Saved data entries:
##############################

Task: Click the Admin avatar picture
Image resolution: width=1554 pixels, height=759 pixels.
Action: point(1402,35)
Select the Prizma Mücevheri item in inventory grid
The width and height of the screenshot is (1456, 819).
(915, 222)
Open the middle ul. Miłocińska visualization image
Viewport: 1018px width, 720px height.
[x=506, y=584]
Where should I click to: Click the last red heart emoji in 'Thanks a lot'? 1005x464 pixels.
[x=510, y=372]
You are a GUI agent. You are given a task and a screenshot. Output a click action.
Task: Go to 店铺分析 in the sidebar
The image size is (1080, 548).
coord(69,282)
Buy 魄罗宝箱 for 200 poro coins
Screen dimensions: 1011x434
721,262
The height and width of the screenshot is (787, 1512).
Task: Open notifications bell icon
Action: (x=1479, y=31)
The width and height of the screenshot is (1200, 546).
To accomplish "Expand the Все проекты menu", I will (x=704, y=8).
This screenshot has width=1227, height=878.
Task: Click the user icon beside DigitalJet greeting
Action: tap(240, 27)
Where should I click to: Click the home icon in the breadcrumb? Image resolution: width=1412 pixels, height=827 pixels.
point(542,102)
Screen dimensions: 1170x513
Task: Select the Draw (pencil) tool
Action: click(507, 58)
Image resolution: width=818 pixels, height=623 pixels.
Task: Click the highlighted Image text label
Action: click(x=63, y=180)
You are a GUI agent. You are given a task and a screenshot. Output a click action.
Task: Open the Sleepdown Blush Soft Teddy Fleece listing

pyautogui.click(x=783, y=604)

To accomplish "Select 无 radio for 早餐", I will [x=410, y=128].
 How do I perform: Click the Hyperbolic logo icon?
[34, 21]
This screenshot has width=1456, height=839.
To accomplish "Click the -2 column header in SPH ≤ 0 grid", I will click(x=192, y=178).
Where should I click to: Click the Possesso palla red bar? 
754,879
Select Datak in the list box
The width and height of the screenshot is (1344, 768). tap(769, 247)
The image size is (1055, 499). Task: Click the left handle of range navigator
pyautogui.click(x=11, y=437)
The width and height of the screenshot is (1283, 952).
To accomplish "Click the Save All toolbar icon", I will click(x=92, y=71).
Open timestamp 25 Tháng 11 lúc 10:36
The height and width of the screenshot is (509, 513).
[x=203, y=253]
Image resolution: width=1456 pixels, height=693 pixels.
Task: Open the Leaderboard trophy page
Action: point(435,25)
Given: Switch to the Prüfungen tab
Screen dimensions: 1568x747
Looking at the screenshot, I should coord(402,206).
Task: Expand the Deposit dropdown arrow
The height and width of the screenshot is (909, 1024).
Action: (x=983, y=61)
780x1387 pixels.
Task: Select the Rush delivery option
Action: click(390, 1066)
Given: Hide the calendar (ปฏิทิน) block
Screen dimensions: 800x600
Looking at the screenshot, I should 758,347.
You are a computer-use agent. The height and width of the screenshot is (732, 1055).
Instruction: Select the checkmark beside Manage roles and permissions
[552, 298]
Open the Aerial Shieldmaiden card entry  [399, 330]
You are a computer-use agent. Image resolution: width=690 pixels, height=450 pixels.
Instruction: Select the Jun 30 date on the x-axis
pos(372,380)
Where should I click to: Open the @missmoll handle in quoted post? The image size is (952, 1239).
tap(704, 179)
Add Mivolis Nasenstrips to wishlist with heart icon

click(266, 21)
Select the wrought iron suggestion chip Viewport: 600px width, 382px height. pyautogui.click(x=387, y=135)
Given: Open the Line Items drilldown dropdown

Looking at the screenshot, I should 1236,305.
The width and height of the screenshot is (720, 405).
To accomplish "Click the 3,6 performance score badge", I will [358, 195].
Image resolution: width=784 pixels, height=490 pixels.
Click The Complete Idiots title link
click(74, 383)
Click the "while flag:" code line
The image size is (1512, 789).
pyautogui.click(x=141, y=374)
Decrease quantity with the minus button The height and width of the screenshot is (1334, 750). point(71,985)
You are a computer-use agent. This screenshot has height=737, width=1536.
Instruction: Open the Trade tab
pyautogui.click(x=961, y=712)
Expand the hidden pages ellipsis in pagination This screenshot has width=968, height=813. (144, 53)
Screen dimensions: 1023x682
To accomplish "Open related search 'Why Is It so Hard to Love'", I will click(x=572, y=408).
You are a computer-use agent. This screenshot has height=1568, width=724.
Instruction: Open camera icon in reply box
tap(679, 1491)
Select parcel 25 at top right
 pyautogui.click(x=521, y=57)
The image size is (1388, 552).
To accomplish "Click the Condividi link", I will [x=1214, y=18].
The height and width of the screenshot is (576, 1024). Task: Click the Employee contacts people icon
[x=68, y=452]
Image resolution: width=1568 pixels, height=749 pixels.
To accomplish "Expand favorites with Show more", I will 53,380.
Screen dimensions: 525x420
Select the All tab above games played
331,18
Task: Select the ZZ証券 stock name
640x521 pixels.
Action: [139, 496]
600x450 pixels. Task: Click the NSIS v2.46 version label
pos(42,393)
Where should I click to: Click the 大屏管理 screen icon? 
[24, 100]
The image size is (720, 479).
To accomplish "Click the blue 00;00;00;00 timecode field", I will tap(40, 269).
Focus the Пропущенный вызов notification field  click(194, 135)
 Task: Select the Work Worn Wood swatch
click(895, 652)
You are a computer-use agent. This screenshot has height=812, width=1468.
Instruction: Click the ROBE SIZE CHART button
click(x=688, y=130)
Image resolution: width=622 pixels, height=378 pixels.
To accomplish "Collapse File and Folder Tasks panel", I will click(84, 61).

##############################

EXERCISE PROMPT –
Print all the entries exactly as written.

THE COMPLETED TASK –
Task: Click the Admin avatar picture
Image resolution: width=1554 pixels, height=759 pixels.
Action: point(1402,35)
Select the Prizma Mücevheri item in inventory grid
The width and height of the screenshot is (1456, 819).
(915, 222)
Open the middle ul. Miłocińska visualization image
Viewport: 1018px width, 720px height.
[x=506, y=584]
Where should I click to: Click the last red heart emoji in 'Thanks a lot'? 1005x464 pixels.
[x=510, y=372]
You are a GUI agent. You are given a task and a screenshot. Output a click action.
Task: Go to 店铺分析 in the sidebar
The image size is (1080, 548).
coord(69,282)
Buy 魄罗宝箱 for 200 poro coins
Screen dimensions: 1011x434
721,262
The height and width of the screenshot is (787, 1512).
Task: Open notifications bell icon
Action: (x=1479, y=31)
The width and height of the screenshot is (1200, 546).
To accomplish "Expand the Все проекты menu", I will (x=704, y=8).
This screenshot has width=1227, height=878.
Task: Click the user icon beside DigitalJet greeting
Action: tap(240, 27)
Where should I click to: Click the home icon in the breadcrumb? Image resolution: width=1412 pixels, height=827 pixels.
point(542,102)
Screen dimensions: 1170x513
Task: Select the Draw (pencil) tool
Action: click(507, 58)
Image resolution: width=818 pixels, height=623 pixels.
Task: Click the highlighted Image text label
Action: click(x=63, y=180)
You are a GUI agent. You are given a task and a screenshot. Output a click action.
Task: Open the Sleepdown Blush Soft Teddy Fleece listing

pyautogui.click(x=783, y=604)

To accomplish "Select 无 radio for 早餐", I will [x=410, y=128].
 How do I perform: Click the Hyperbolic logo icon?
[34, 21]
This screenshot has width=1456, height=839.
To accomplish "Click the -2 column header in SPH ≤ 0 grid", I will click(x=192, y=178).
Where should I click to: Click the Possesso palla red bar? 
754,879
Select Datak in the list box
The width and height of the screenshot is (1344, 768). tap(769, 247)
The image size is (1055, 499). Task: Click the left handle of range navigator
pyautogui.click(x=11, y=437)
The width and height of the screenshot is (1283, 952).
To accomplish "Click the Save All toolbar icon", I will click(x=92, y=71).
Open timestamp 25 Tháng 11 lúc 10:36
The height and width of the screenshot is (509, 513).
[x=203, y=253]
Image resolution: width=1456 pixels, height=693 pixels.
Task: Open the Leaderboard trophy page
Action: point(435,25)
Given: Switch to the Prüfungen tab
Screen dimensions: 1568x747
Looking at the screenshot, I should coord(402,206).
Task: Expand the Deposit dropdown arrow
The height and width of the screenshot is (909, 1024).
Action: (x=983, y=61)
780x1387 pixels.
Task: Select the Rush delivery option
Action: click(390, 1066)
Given: Hide the calendar (ปฏิทิน) block
Screen dimensions: 800x600
Looking at the screenshot, I should 758,347.
You are a computer-use agent. The height and width of the screenshot is (732, 1055).
Instruction: Select the checkmark beside Manage roles and permissions
[552, 298]
Open the Aerial Shieldmaiden card entry  [399, 330]
You are a computer-use agent. Image resolution: width=690 pixels, height=450 pixels.
Instruction: Select the Jun 30 date on the x-axis
pos(372,380)
Where should I click to: Open the @missmoll handle in quoted post? The image size is (952, 1239).
tap(704, 179)
Add Mivolis Nasenstrips to wishlist with heart icon

click(266, 21)
Select the wrought iron suggestion chip Viewport: 600px width, 382px height. pyautogui.click(x=387, y=135)
Given: Open the Line Items drilldown dropdown

Looking at the screenshot, I should 1236,305.
The width and height of the screenshot is (720, 405).
To accomplish "Click the 3,6 performance score badge", I will [358, 195].
Image resolution: width=784 pixels, height=490 pixels.
Click The Complete Idiots title link
click(74, 383)
Click the "while flag:" code line
The image size is (1512, 789).
pyautogui.click(x=141, y=374)
Decrease quantity with the minus button The height and width of the screenshot is (1334, 750). point(71,985)
You are a computer-use agent. This screenshot has height=737, width=1536.
Instruction: Open the Trade tab
pyautogui.click(x=961, y=712)
Expand the hidden pages ellipsis in pagination This screenshot has width=968, height=813. (144, 53)
Screen dimensions: 1023x682
To accomplish "Open related search 'Why Is It so Hard to Love'", I will click(x=572, y=408).
You are a computer-use agent. This screenshot has height=1568, width=724.
Instruction: Open camera icon in reply box
tap(679, 1491)
Select parcel 25 at top right
 pyautogui.click(x=521, y=57)
The image size is (1388, 552).
To accomplish "Click the Condividi link", I will [x=1214, y=18].
The height and width of the screenshot is (576, 1024). Task: Click the Employee contacts people icon
[x=68, y=452]
Image resolution: width=1568 pixels, height=749 pixels.
To accomplish "Expand favorites with Show more", I will 53,380.
Screen dimensions: 525x420
Select the All tab above games played
331,18
Task: Select the ZZ証券 stock name
640x521 pixels.
Action: [139, 496]
600x450 pixels. Task: Click the NSIS v2.46 version label
pos(42,393)
Where should I click to: Click the 大屏管理 screen icon? 
[24, 100]
The image size is (720, 479).
To accomplish "Click the blue 00;00;00;00 timecode field", I will tap(40, 269).
Focus the Пропущенный вызов notification field  click(194, 135)
 Task: Select the Work Worn Wood swatch
click(895, 652)
You are a computer-use agent. This screenshot has height=812, width=1468.
Instruction: Click the ROBE SIZE CHART button
click(x=688, y=130)
Image resolution: width=622 pixels, height=378 pixels.
To accomplish "Collapse File and Folder Tasks panel", I will click(84, 61).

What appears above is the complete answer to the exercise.